Certainly, even in this state, the market will hardly be what Misesians would call free. In some states there will still be price caps, and/or subsidies, as well as a host of federal and state regulations that will continue to distort the pattern of production from what a truly free market would produce. Moreover, the utilities are surrendering control over their sprawling multistate network of high-voltage lines. These will be owned by new nonprofit operators charged with the responsibility of ensuring fair access to the grid--definitely not the stuff of free markets.

Yet many in the utility industry are scared to death of deregulation, a process now only in its infancy and one that free market advocates can only hope continues. The efforts of utility companies to halt deregulation were recently exposed in a Washington Post article by John Mintz titled "Utilities Secretly Lobbied Congress."

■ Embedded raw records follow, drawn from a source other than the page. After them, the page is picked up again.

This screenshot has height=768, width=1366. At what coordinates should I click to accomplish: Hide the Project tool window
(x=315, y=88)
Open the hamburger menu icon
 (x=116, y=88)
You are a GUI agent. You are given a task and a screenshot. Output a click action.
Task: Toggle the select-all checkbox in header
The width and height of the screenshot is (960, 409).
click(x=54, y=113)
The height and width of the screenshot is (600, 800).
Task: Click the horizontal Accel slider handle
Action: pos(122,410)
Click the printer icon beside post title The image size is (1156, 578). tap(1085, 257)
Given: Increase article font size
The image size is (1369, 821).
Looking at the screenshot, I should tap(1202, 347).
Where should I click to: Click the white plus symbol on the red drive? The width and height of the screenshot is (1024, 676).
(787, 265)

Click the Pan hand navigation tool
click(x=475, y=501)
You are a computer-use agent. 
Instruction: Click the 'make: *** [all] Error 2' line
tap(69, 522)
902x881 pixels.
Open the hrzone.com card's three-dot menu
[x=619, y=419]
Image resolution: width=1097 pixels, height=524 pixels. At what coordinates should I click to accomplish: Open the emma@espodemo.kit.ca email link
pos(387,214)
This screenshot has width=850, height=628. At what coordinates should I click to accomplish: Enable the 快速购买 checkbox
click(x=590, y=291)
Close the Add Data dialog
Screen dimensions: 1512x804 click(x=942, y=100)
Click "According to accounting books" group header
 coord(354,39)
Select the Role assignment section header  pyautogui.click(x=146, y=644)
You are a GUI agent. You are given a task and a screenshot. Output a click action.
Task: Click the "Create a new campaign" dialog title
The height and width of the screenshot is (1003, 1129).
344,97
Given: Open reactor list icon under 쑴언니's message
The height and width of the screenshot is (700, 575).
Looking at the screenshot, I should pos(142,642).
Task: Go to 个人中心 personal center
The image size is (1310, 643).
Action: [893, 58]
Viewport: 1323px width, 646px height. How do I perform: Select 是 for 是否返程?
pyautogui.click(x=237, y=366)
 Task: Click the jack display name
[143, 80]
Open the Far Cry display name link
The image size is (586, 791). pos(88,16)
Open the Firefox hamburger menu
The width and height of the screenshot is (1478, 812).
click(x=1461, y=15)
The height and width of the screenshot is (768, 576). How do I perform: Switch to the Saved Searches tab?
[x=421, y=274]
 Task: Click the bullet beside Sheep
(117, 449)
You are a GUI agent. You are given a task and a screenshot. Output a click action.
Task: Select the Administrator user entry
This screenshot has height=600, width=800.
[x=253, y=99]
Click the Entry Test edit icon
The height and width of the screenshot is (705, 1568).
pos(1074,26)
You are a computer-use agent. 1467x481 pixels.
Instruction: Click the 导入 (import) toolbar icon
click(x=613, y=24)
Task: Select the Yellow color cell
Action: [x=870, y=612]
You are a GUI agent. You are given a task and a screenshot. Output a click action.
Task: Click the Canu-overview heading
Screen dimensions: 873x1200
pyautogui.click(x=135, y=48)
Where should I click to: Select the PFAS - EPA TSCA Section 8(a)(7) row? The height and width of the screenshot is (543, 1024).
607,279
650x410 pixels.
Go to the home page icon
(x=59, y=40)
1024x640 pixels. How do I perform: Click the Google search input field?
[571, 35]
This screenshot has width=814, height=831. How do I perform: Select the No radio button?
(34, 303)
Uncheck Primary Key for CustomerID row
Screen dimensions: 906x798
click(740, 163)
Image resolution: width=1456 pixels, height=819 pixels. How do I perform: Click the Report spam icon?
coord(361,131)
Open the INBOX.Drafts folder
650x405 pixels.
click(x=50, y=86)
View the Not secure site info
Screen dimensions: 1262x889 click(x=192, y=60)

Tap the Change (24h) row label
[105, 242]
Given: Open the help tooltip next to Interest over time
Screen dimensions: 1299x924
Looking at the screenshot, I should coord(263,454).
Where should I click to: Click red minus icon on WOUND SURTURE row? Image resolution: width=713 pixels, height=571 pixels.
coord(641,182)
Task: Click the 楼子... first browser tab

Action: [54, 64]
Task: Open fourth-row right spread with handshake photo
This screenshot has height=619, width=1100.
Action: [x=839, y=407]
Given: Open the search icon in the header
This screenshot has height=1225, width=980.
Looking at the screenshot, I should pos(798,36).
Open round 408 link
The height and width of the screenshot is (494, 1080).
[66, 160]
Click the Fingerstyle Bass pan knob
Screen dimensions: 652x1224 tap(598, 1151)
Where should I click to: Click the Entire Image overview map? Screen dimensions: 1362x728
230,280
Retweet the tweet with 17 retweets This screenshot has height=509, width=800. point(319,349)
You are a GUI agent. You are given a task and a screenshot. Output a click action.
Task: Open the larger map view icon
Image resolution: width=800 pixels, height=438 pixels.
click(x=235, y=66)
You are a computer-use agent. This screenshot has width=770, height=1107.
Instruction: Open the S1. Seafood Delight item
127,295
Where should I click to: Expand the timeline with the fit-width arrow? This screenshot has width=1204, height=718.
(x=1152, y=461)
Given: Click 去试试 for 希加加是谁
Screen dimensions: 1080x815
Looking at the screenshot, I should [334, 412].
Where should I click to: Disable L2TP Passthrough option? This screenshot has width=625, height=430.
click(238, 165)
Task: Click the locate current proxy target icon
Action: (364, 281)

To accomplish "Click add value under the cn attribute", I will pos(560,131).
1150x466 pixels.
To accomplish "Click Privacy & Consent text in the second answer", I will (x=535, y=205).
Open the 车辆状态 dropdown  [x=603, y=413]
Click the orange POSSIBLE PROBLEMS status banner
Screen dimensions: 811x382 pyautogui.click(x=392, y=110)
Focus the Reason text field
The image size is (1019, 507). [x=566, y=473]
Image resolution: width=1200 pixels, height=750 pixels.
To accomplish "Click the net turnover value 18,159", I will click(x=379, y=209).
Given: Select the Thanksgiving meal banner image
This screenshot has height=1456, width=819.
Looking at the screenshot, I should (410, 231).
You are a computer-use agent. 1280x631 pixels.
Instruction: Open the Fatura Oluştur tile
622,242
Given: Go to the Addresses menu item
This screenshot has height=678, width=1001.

According to the article, some of the country's biggest firms spent approximately $17 million over the last 3 1/2 years through two front organizations with the express purpose of stopping Congress from deregulating their industry. Mintz reports that energy deregulation "...is an extraordinarily high-stakes struggle for the nation’s $300 billion-a-year power industry." Advocates for continued regulation include the old-line investor-owned public utilities. On the other side of the debate, in favor of deregulation, are large manufacturers looking for cheaper sources of power and independent power companies such as Enron that want the opportunity to compete with the utilities.

Why would utility companies want regulation? The fact that these companies decided to lobby Congress through two front organizations is evidence that they would like to hide the fact that regulation provides them with a monopoly privilege. They are protected from the threat of new entrants. Regulated life also provides a steady diet of rate increases over time.

As Rebecca Smith reported in a recent Wall Street Journal ("Gloom and Doom: New Rules, Demands Put Dangerous Strain on Electricity Supply"): "Utilities in states that haven’t deregulated earn their return based on the amount of equipment they put into service. The joke used to be that the utility industry was the only one where you could boost your profits by buying new furniture for your office."

Proponents of regulation typically point to the fall in real energy prices over time. The problem is that that we do not have a free market utility industry to make any comparison, and hence such a point has no meaning. In the regulated utility world, there was no market for rates and utility companies were shielded from consumer demands.

The utility industry, then, represents one example that ought to puncture the ridiculous claim that free market advocates are cozy with big business. People believe government protects them from price gouging, but all this time, the nation's utilities have been feasting at the public's expense.

Gouged by taxes to pay for regulators and enforcement agencies, the consumers are further exploited through unnecessarily high utility bills generated by protected State-granted monopoly privileges. All the while the sorry consumer sits by idly believing that he is protected by government from paying too high a rate. A greater fool can hardly be imagined.

The Progressive Era

The recent example of utilities should not be surprising. History is filled with examples of an often-cozy relationship between government and certain businesses. As Gabriel Kolko remarked, "The dominant fact of American political life at the beginning of this century was that big business led the struggle for the federal regulation of the economy."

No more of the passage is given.